Exercise description
The listing below should be written out exactly; please include all of it.

Given data
★ ★ ★ ★ ★

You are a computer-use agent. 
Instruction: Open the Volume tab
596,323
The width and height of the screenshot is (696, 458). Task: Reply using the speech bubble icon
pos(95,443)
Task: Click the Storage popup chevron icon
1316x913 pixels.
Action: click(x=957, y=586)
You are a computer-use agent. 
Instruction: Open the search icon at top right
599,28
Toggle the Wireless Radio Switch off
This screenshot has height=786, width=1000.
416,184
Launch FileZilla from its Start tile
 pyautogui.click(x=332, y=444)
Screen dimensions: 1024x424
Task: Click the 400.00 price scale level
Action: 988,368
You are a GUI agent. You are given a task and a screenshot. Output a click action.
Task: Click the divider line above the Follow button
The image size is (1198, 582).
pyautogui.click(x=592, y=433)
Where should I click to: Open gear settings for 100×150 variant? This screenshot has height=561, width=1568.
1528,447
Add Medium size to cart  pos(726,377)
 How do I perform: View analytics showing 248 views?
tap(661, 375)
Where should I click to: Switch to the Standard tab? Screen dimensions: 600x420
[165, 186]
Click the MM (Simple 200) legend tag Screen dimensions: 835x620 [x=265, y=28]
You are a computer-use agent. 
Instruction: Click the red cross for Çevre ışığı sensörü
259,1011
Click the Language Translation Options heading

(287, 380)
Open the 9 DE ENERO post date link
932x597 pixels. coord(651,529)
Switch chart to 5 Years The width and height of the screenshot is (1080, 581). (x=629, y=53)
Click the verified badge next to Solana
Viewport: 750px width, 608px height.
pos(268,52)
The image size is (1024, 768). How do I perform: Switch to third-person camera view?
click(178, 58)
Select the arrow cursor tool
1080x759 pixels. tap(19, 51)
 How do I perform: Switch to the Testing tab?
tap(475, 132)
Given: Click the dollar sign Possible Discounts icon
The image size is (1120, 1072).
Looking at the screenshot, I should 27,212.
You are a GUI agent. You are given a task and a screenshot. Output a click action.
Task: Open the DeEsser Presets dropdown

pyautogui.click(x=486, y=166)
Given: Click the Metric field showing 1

★ ★ ★ ★ ★

Exercise response
You are a computer-use agent. 
Instruction: Open the Volume tab
596,323
The width and height of the screenshot is (696, 458). Task: Reply using the speech bubble icon
pos(95,443)
Task: Click the Storage popup chevron icon
1316x913 pixels.
Action: click(x=957, y=586)
You are a computer-use agent. 
Instruction: Open the search icon at top right
599,28
Toggle the Wireless Radio Switch off
This screenshot has height=786, width=1000.
416,184
Launch FileZilla from its Start tile
 pyautogui.click(x=332, y=444)
Screen dimensions: 1024x424
Task: Click the 400.00 price scale level
Action: 988,368
You are a GUI agent. You are given a task and a screenshot. Output a click action.
Task: Click the divider line above the Follow button
The image size is (1198, 582).
pyautogui.click(x=592, y=433)
Where should I click to: Open gear settings for 100×150 variant? This screenshot has height=561, width=1568.
1528,447
Add Medium size to cart  pos(726,377)
 How do I perform: View analytics showing 248 views?
tap(661, 375)
Where should I click to: Switch to the Standard tab? Screen dimensions: 600x420
[165, 186]
Click the MM (Simple 200) legend tag Screen dimensions: 835x620 [x=265, y=28]
You are a computer-use agent. 
Instruction: Click the red cross for Çevre ışığı sensörü
259,1011
Click the Language Translation Options heading

(287, 380)
Open the 9 DE ENERO post date link
932x597 pixels. coord(651,529)
Switch chart to 5 Years The width and height of the screenshot is (1080, 581). (x=629, y=53)
Click the verified badge next to Solana
Viewport: 750px width, 608px height.
pos(268,52)
The image size is (1024, 768). How do I perform: Switch to third-person camera view?
click(178, 58)
Select the arrow cursor tool
1080x759 pixels. tap(19, 51)
 How do I perform: Switch to the Testing tab?
tap(475, 132)
Given: Click the dollar sign Possible Discounts icon
The image size is (1120, 1072).
Looking at the screenshot, I should 27,212.
You are a GUI agent. You are given a task and a screenshot. Output a click action.
Task: Open the DeEsser Presets dropdown

pyautogui.click(x=486, y=166)
Given: Click the Metric field showing 1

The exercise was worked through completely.